In their minds, because Job has suffered great disasters, he clearly has committed some great wickedness. But he has not. Job reaffirms his faith (13:15). And through the mists of his time of suffering he tries to understand God, and understand what is happening to him. When answers do not come, he submits himself humbly to the will of God.
Job says, in the end, “I…repent in dust and ashes” (42:6). But that word “repent” (nacham, in Hebrew) has been greatly misunderstood. Job is not suddenly agreeing with his friends that he is a wicked sinner. No. The Hebrew word can mean either repent or comfort, depending on the context. In Psalm 23, it’s used in the latter sense. “Your rod and Your staff, they comfort [nacham] me” (vs. 4). It’s used seven times in the book of Job (Job 2:11; 7:13; 16:2; 21:34; 29:25; 42:6; 42:11), and every other time nacham is translated comfort. In my view, it also needs to be translated that way in Job 42:6.
Given what we know of godly Job, and of all that happened to him, this is a fitting paraphrase of Job 42:6:
“Lord, I humbly withdraw my insistence that You explain the reason for my trials. I am satisfied that You know what You are doing. Even here, in the dust and ashes, I find comfort in You alone. I need nothing and no one but You.”
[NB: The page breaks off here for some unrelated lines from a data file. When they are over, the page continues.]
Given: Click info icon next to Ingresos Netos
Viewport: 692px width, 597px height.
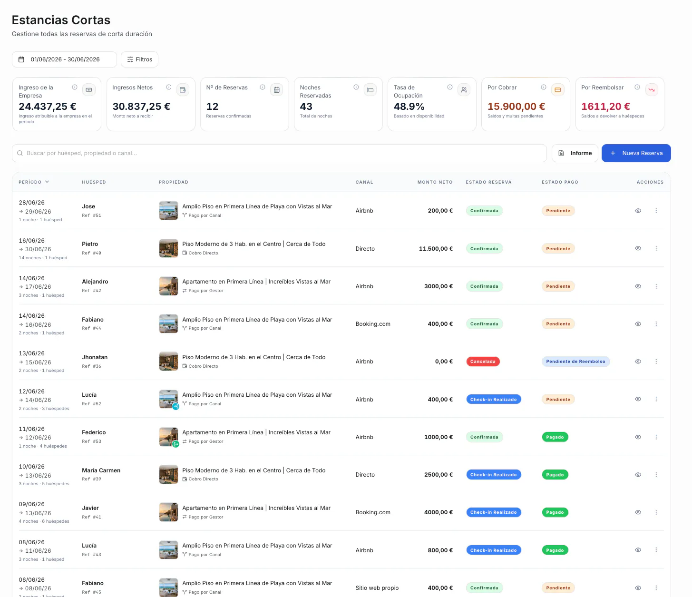Looking at the screenshot, I should click(x=169, y=87).
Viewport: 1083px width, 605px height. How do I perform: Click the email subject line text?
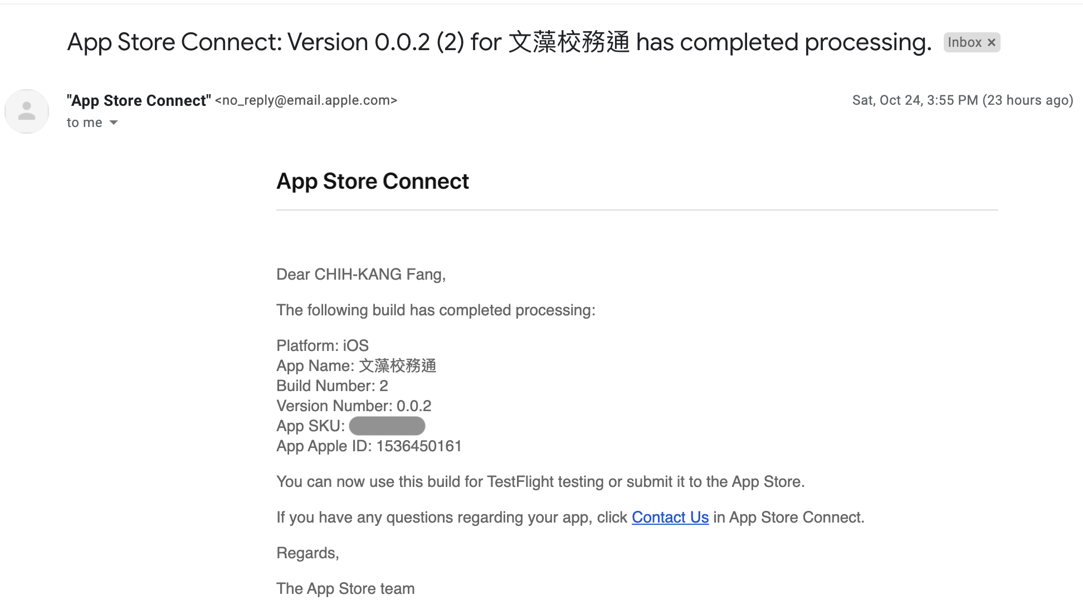click(499, 42)
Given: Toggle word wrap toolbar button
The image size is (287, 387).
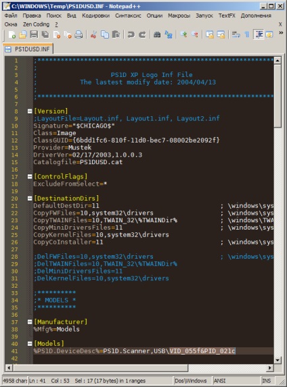Looking at the screenshot, I should [236, 35].
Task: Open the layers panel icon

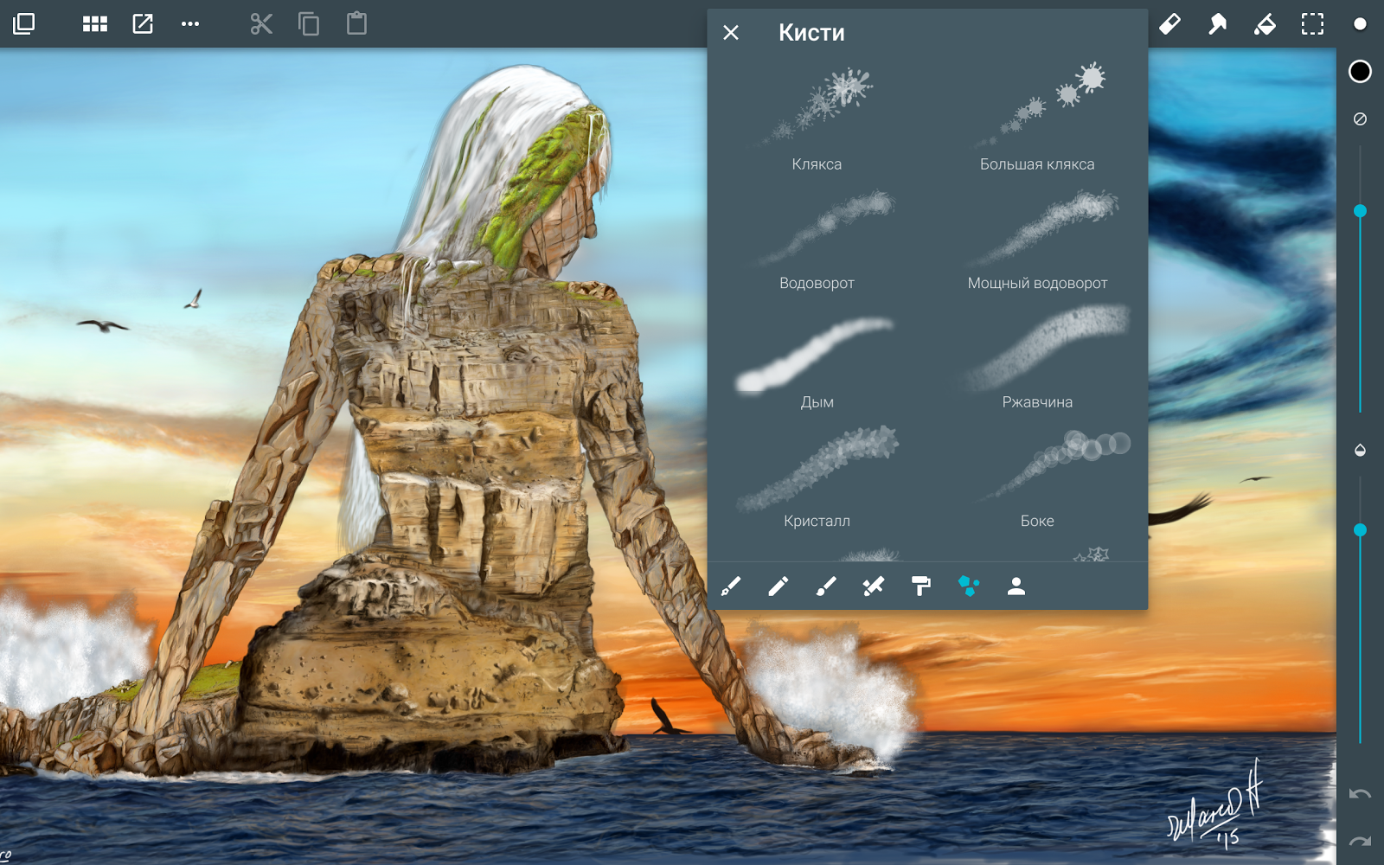Action: 24,23
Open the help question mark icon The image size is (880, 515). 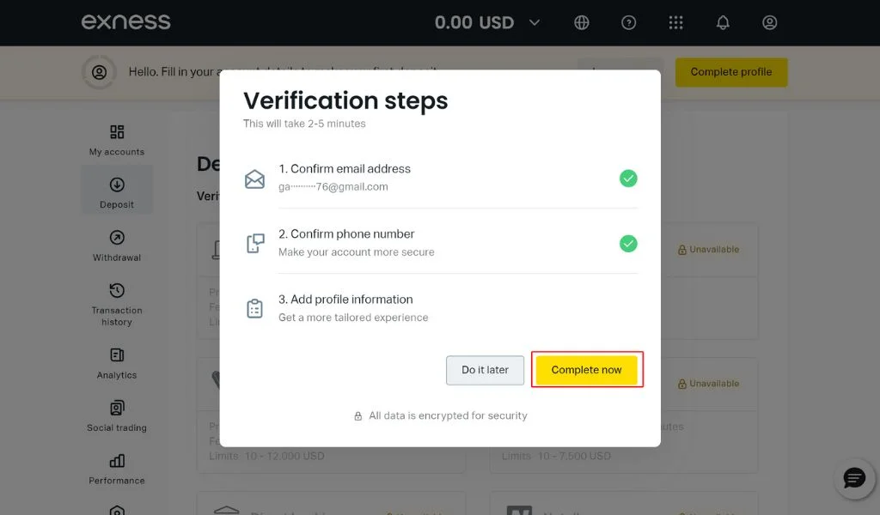coord(629,23)
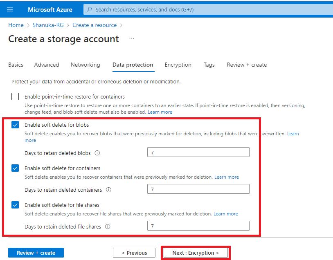Open the Advanced tab
The width and height of the screenshot is (333, 260).
coord(47,65)
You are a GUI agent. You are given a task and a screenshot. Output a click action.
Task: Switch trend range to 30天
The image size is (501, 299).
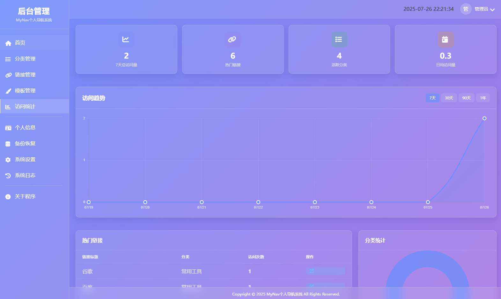[449, 98]
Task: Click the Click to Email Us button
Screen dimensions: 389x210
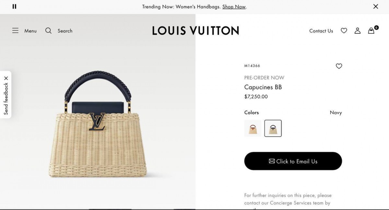Action: tap(293, 161)
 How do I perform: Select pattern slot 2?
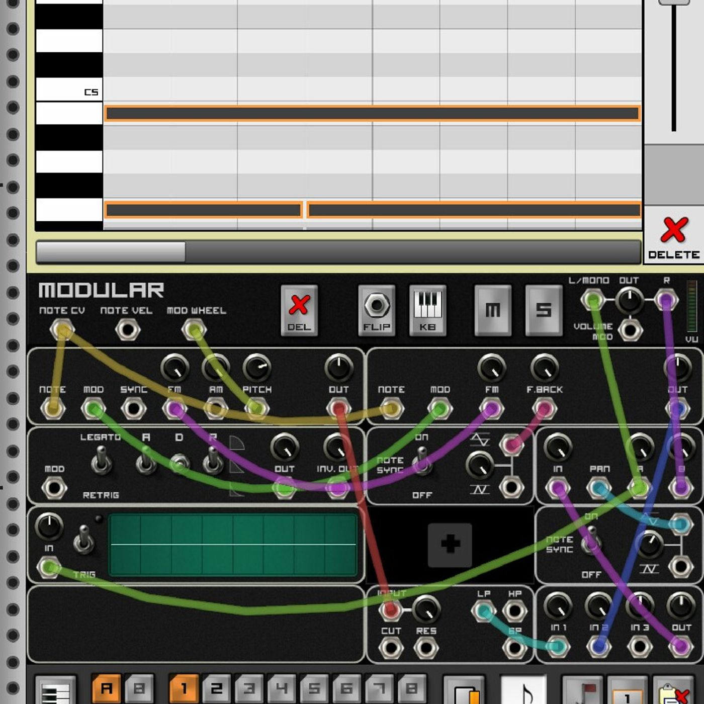pos(216,688)
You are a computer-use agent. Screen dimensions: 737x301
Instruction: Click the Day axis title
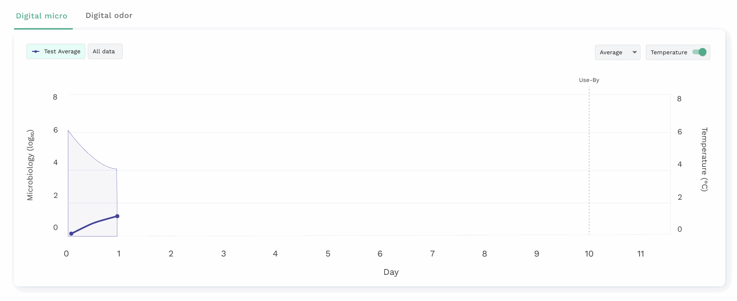click(x=391, y=272)
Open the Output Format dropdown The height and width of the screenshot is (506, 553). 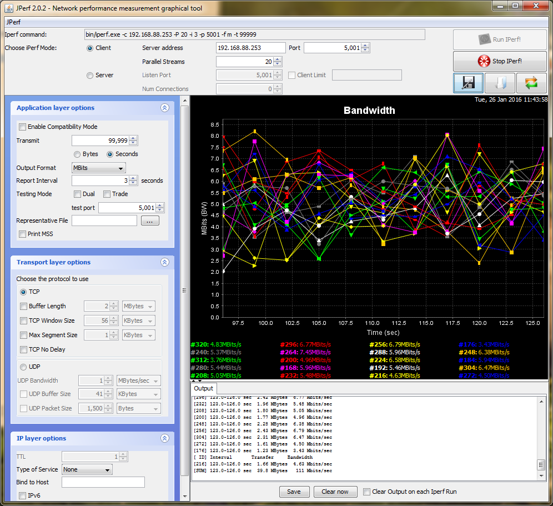click(99, 168)
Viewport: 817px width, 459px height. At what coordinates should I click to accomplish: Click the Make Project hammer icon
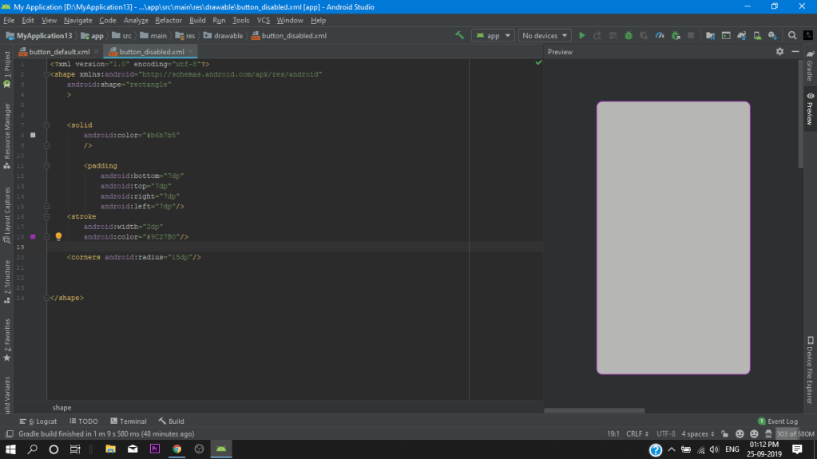coord(459,36)
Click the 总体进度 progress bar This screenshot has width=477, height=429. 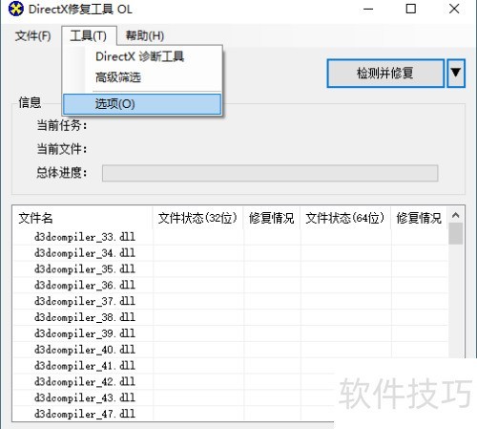pyautogui.click(x=270, y=173)
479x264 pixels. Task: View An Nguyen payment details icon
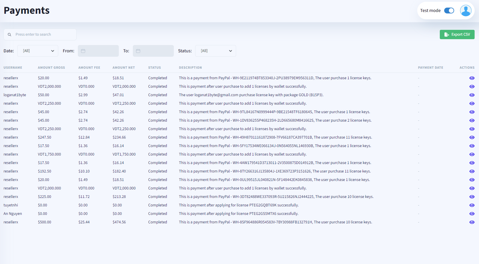point(472,214)
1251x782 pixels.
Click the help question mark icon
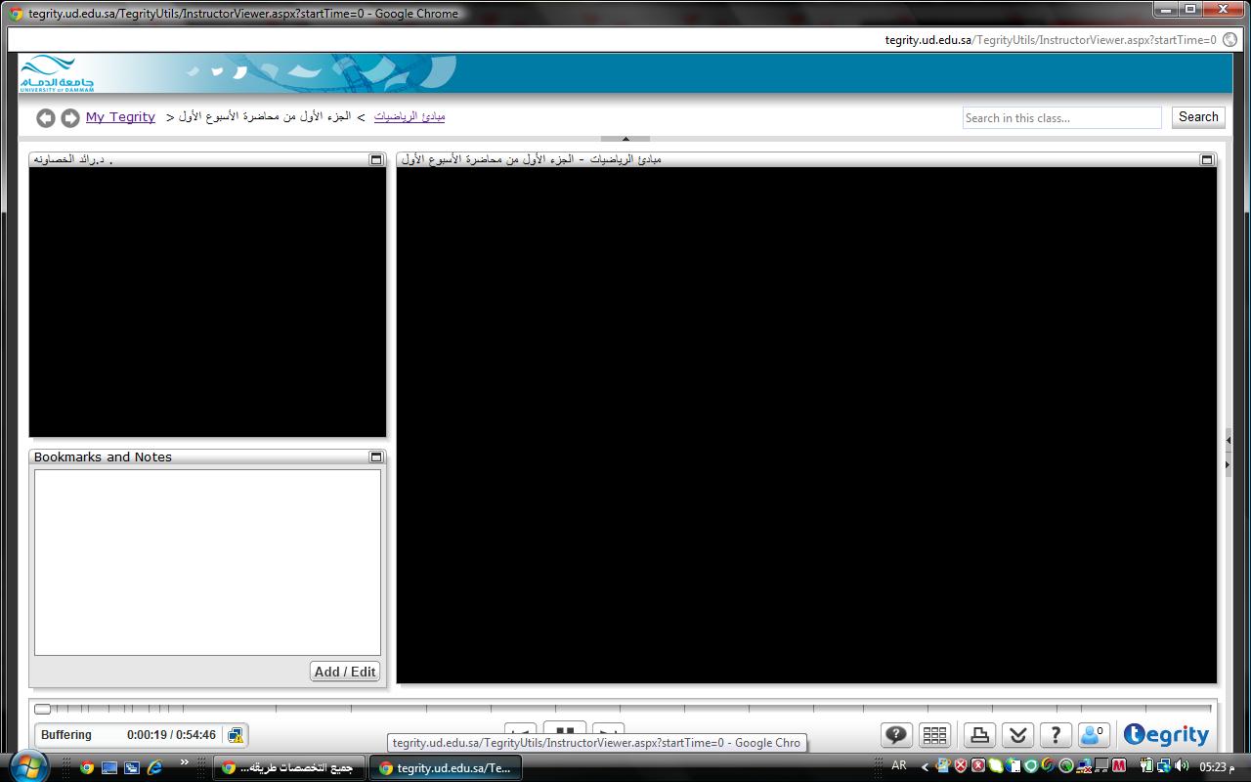pyautogui.click(x=1056, y=735)
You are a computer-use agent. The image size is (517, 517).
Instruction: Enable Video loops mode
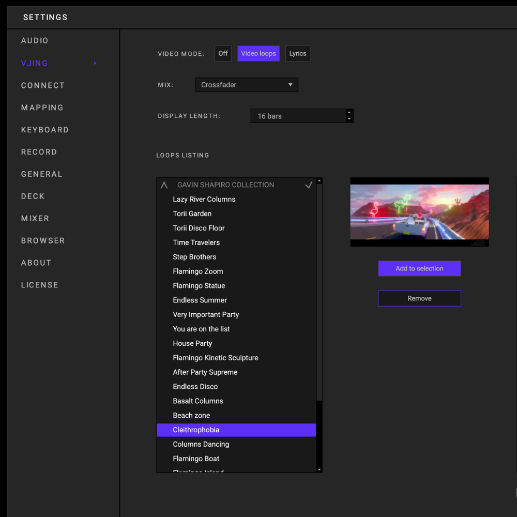click(x=259, y=53)
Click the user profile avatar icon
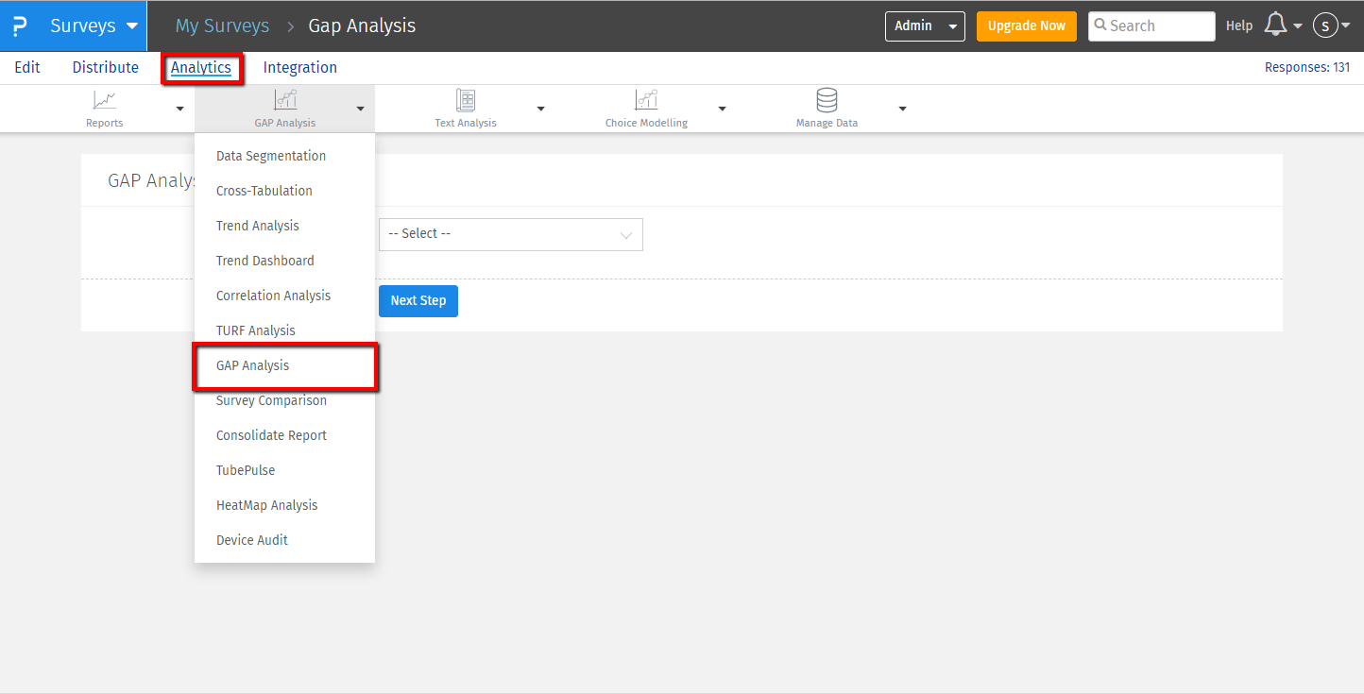 pyautogui.click(x=1325, y=26)
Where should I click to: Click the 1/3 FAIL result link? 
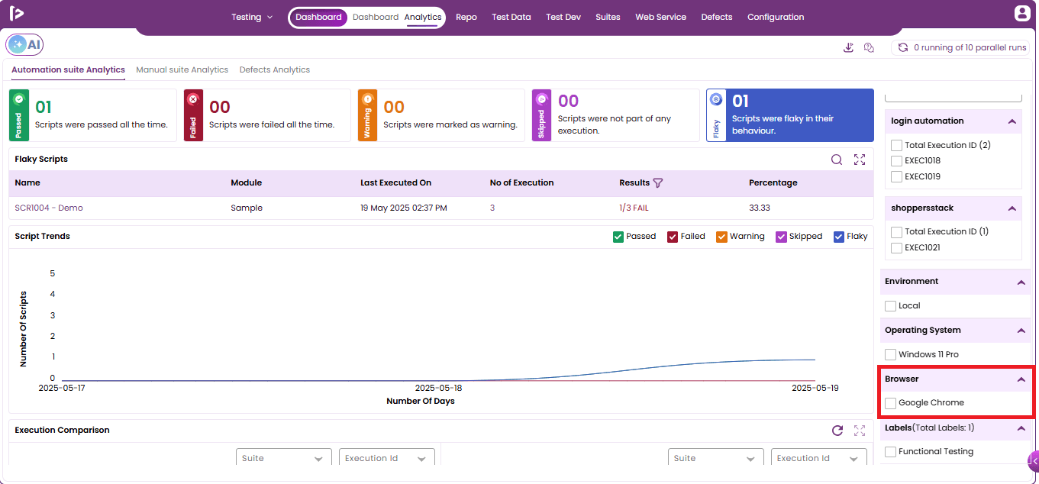634,208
That is the point of the book. God is enough. An important lesson for us all. We do not need to know all the answers. Even if some mists remain, we know that one day God’s children will stand in His presence, and see more clearly the reason for it all. “Now we see in a mirror, dimly, but then face to face. Now I know in part, but then I shall know just as I also am known” (I Cor. 13:12). Job seems to have grasped that, recognizing that what seemed so mystifying would be revealed at the resurrection.
“I know that my Redeemer lives, and He shall stand at last on the earth; and after my skin is destroyed, this I know, that in my flesh I shall see God” ((Job 19:25-26).
The song Farther Along beautifully expresses the thoughts shared here.
1) Tempted and tried we’re oft made to wonder
Why it should be thus all the day long,
While there are others living about us,
Never molested though in the wrong.
Farther along, we’ll know all about it,
Farther along we’ll understand why;
Cheer up, my brother, live in the sunshine,
We’ll understand it all by and by.
1) Is there something happening in your life whose purpose seems to be hidden at the moment?
2) How have you dealt with this present uncertainty?